● PROMPT:
Could you reproduce the lines below from the one with "Unione Giornalisti Pensionati: o" through the one with "EDITORIA (260, 218)"? Keep both ends and add nothing.

Content starts

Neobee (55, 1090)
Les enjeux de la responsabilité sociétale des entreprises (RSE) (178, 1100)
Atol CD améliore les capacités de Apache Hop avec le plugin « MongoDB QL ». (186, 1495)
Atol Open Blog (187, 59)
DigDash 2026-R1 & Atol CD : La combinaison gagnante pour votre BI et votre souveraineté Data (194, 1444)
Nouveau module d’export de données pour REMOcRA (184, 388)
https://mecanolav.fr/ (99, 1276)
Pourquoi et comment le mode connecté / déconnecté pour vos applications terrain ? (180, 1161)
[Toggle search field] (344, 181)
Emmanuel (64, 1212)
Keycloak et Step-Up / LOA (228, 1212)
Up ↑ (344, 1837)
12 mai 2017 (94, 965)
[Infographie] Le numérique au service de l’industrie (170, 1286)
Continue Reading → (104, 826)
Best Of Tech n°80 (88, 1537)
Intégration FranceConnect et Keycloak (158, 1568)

Content ends
Content starts

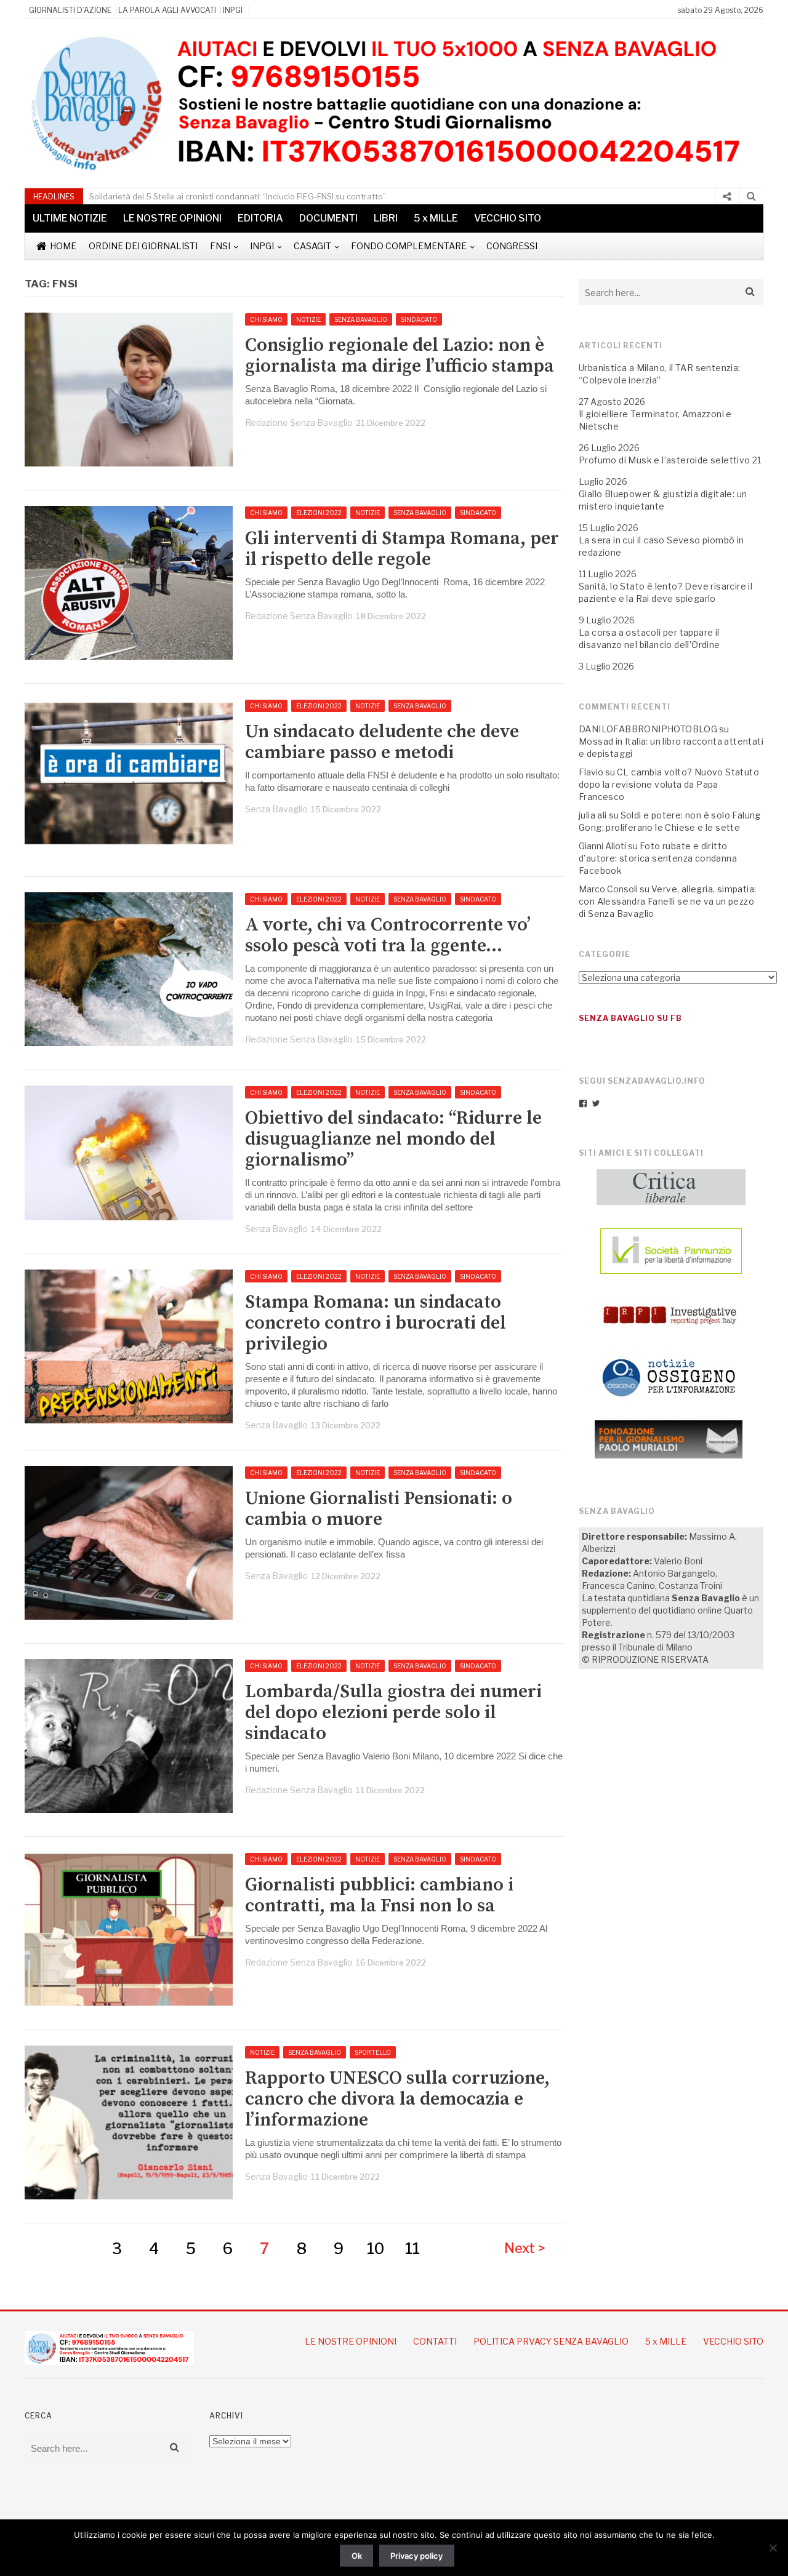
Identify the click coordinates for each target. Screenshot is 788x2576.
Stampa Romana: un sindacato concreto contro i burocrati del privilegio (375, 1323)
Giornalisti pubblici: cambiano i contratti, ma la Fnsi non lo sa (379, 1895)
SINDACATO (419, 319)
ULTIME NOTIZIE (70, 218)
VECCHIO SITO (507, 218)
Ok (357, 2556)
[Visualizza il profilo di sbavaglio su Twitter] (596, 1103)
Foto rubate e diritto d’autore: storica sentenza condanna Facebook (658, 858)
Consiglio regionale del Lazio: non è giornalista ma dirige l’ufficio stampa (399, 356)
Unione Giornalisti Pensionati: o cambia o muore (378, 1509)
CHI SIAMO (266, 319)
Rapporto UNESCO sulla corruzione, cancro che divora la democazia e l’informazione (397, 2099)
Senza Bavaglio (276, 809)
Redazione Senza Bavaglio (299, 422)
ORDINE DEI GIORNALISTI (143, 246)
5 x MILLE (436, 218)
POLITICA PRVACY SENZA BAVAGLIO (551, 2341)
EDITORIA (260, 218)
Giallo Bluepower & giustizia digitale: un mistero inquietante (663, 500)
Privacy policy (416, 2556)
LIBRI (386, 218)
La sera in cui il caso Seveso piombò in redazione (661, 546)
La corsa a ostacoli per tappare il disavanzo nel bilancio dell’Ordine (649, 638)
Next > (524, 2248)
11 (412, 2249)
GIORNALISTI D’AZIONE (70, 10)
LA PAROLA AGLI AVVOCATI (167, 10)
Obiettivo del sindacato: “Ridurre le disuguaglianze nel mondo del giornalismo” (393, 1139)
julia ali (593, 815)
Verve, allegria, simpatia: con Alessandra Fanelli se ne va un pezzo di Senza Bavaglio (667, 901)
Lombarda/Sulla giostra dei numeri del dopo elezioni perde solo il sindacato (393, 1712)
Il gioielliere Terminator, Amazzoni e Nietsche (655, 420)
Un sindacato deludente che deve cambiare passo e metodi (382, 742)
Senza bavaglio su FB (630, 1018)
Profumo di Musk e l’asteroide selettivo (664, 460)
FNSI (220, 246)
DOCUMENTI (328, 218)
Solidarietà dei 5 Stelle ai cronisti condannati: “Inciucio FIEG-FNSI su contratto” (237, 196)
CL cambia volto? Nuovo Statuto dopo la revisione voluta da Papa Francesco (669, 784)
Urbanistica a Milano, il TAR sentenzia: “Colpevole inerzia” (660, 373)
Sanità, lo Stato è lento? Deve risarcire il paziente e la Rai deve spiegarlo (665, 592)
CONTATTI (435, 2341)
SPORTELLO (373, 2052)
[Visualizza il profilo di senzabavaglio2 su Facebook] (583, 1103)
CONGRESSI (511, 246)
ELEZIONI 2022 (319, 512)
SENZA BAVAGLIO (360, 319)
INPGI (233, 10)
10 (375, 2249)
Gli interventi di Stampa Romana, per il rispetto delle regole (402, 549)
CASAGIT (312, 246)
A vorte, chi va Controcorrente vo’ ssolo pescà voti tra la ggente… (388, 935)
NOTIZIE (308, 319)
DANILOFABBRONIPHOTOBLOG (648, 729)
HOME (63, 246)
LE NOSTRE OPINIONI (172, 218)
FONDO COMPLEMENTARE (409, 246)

Content ends

● SOLVED EXERCISE:
Unione Giornalisti Pensionati: o cambia o muore (378, 1509)
CHI SIAMO (266, 319)
Rapporto UNESCO sulla corruzione, cancro che divora la democazia e l’informazione (397, 2099)
Senza Bavaglio (276, 809)
Redazione Senza Bavaglio (299, 422)
ORDINE DEI GIORNALISTI (143, 246)
5 x MILLE (436, 218)
POLITICA PRVACY SENZA BAVAGLIO (551, 2341)
EDITORIA (260, 218)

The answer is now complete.